Semi-relaxed (Fused) Gromov-Wasserstein Barycenter as Dictionary Learning

Note

Example added in release: 0.9.5.

In this example, we illustrate how to learn a semi-relaxed Gromov-Wasserstein (srGW) barycenter using a Block-Coordinate Descent algorithm, on a dataset of structured data such as graphs, denoted \(\{ \mathbf{C_s} \}_{s \in [S]}\) where every nodes have uniform weights \(\{ \mathbf{p_s} \}_{s \in [S]}\). Given a barycenter structure matrix \(\mathbf{C}\) with N nodes, each graph \((\mathbf{C_s}, \mathbf{p_s})\) is modeled as a reweighed subgraph with structure \(\mathbf{C}\) and weights \(\mathbf{w_s} \in \Sigma_N\) where each \(\mathbf{w_s}\) corresponds to the second marginal of the OT \(\mathbf{T_s}\) (s.t \(\mathbf{w_s} = \mathbf{T_s}^\top \mathbf{1}\)) minimizing the srGW loss between the s^{th} input and the barycenter.

- **Listed entries**
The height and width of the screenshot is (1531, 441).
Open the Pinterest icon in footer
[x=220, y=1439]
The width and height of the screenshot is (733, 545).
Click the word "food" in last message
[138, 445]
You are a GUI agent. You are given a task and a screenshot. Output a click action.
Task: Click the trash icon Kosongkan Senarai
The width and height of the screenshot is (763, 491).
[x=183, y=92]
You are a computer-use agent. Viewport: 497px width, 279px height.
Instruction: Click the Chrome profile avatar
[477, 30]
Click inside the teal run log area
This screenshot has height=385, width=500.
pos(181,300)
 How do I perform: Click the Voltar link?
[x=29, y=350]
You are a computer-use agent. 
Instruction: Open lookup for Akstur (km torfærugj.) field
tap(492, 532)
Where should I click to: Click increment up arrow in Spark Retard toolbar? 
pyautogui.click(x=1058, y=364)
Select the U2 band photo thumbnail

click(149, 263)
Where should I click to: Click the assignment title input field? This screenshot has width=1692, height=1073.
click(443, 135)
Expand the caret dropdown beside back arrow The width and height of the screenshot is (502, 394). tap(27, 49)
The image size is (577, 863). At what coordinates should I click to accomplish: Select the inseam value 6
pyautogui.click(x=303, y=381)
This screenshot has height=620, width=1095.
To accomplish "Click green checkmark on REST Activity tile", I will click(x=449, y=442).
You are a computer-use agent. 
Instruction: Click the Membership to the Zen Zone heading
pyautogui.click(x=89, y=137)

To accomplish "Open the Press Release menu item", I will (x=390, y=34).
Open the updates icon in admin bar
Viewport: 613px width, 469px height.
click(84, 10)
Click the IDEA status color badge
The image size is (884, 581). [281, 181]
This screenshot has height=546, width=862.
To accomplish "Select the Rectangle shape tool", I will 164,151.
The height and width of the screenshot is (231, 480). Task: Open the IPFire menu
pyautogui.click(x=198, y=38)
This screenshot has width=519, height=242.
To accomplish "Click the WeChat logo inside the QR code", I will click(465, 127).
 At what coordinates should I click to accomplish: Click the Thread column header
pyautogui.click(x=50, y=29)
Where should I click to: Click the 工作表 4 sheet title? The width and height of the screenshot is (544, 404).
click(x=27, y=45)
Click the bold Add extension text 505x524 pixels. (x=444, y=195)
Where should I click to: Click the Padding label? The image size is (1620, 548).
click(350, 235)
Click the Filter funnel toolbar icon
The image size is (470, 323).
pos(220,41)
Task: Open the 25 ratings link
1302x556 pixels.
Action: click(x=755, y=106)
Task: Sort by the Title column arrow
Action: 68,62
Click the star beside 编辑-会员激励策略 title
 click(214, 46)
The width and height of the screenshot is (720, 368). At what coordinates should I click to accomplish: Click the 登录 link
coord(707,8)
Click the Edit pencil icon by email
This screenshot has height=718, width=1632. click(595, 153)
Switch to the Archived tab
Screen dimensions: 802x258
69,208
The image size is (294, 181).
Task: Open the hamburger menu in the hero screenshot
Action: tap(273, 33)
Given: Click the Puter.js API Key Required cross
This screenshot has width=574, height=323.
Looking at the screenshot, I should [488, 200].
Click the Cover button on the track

- **Exercise brief**
From the semi-relaxed Gromov-Wasserstein barycenter example, output the passage starting with "Semi-relaxed (Fused) Gromov-Wasserstein" and going on through "and the barycenter.", reproduced word for word.

- **Answer for the task**
Semi-relaxed (Fused) Gromov-Wasserstein Barycenter as Dictionary Learning

Note

Example added in release: 0.9.5.

In this example, we illustrate how to learn a semi-relaxed Gromov-Wasserstein (srGW) barycenter using a Block-Coordinate Descent algorithm, on a dataset of structured data such as graphs, denoted \(\{ \mathbf{C_s} \}_{s \in [S]}\) where every nodes have uniform weights \(\{ \mathbf{p_s} \}_{s \in [S]}\). Given a barycenter structure matrix \(\mathbf{C}\) with N nodes, each graph \((\mathbf{C_s}, \mathbf{p_s})\) is modeled as a reweighed subgraph with structure \(\mathbf{C}\) and weights \(\mathbf{w_s} \in \Sigma_N\) where each \(\mathbf{w_s}\) corresponds to the second marginal of the OT \(\mathbf{T_s}\) (s.t \(\mathbf{w_s} = \mathbf{T_s}^\top \mathbf{1}\)) minimizing the srGW loss between the s^{th} input and the barycenter.